Fantasies For Bassoon
Franz SCHUBERT (1797-1828)
Sonata, D.821 ‘Arpeggione’ [24:29]
Serge RACHMANINOFF (1873-1943)
Gustav SCHRECK (1849-1918)
Sonata, Opus 9 [15:50]
Louis SPOHR (1784-1859)
Edward ELGAR (1857-1934)
Salut d’Amour, Opus 12 [2:56]
Robert SCHUMANN (1810-1856)
Fantasiestücke, Opus 73 [10:31]
Karen Geoghegan (bassoon), Philip Edward Fisher (piano)
rec. 11-12 April 2011, Potton Hall, Dunwich, Suffolk. DDD
CHANDOS CHAN 10703 [66:45]
Young bassoon virtuoso Karen Geoghegan first came to public attention through the BBC’s Classical Star programme. At the time still a student at the Royal Academy of Music, she has since performed at various well-known venues, including the Wigmore Hall and as part of the BBC Proms.
This disc is the latest in a series of recordings for Chandos, and comprises a collection of works which (apart from the Schreck) were not originally composed for bassoon. Schubert’s Arpeggione Sonata was written for the arpeggione, a now obsolete type of bowed guitar. It is now heard on a variety of instruments, including viola, cello and flute. The version here for bassoon works well, with the instrument’s tenor pitch range well suited to the tessitura of the music. This is an enjoyable rendition, with a lovely singing tone on the bassoon and well phrased lines, especially in the slow movement, which is beautifully played. The piano playing by Philip Edward Fisher is warm, sensitive and beautifully executed. Overall, I feel the balance favours the piano slightly over the bassoon, and the mic positioning on the bassoon allows breaths and key noises to be clearly audible. While this is undoubtedly part of the nature of wind instrument performance and adds a sense of naturalness to the recording, I found some of the quickly snatched breaths a little distracting.
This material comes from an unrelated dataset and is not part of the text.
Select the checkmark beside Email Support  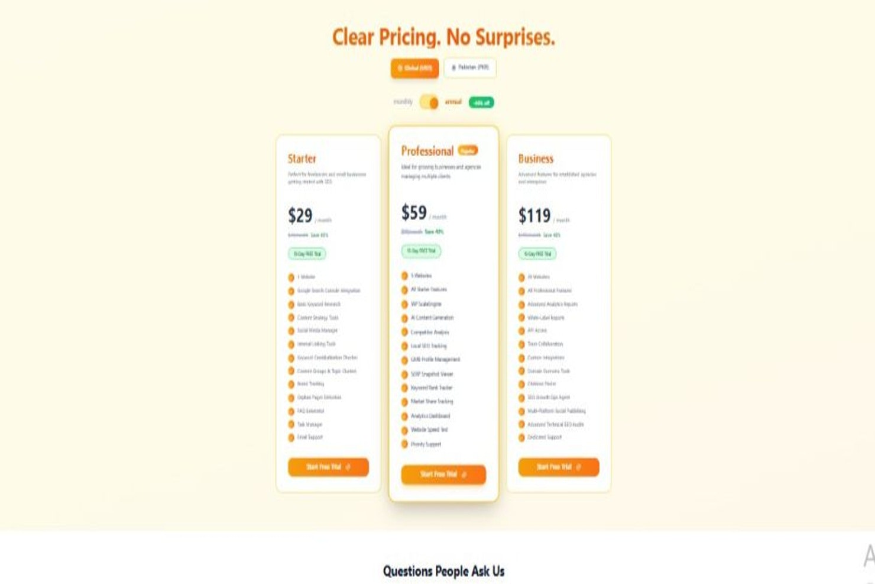[290, 438]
Gustav Schreck’s op. 9 bassoon Sonata was composed in around 1880. Schreck taught in Finland and Leipzig and held the well-respected post of Cantor at St Thomas’ Church. The three movement sonata has charm and some enjoyable harmonic progressions. This lyrical work has some powerful piano writing which occasionally overtook the bassoon in terms of balance, but this is a dynamic and committed performance. Schreck’s compositional style has hints of Brahms, with chromatic twists and vocal-style melodic lines. The final movement has a sense of bravura and flair, and some challenging writing for both instruments.
Schumann’s Fantaisiestücke were written for clarinet and later arranged for violin and cello. The three interlocking pieces share melodic material and become gradually faster as the music progresses. The pieces work well on the bassoon, and there is a sense of organic development throughout this performance.
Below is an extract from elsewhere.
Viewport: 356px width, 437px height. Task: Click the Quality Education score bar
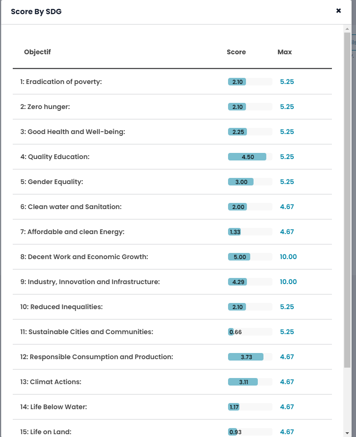coord(247,157)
In addition to the major works, some shorter pieces are included here too. Rachmaninov’s famous Vocalise is extremely well suited to the bassoon, and the playing here is stunning from both performers. Spohr’s Adagio was originally written for violin and harp but the composer also made a transcription for cello and piano. The musicianship of both players is clearly in evidence here, with some poignant tone colours and a good sense of partnership throughout. Elgar’s Salut d’Amour is an enjoyable and somewhat lighter addition which is warm and lyrical throughout.
Overall, this is an enjoyable disc in which Geoghegan maintains the high standards to which we have become accustomed. It is a delight to hear the bassoon in a recital role, and Geoghegan’s work demonstrates the capabilities of the instrument in a way which is constantly convincing.
Geoghegan’s work demonstrates the capabilities of the instrument in a way which is constantly convincing.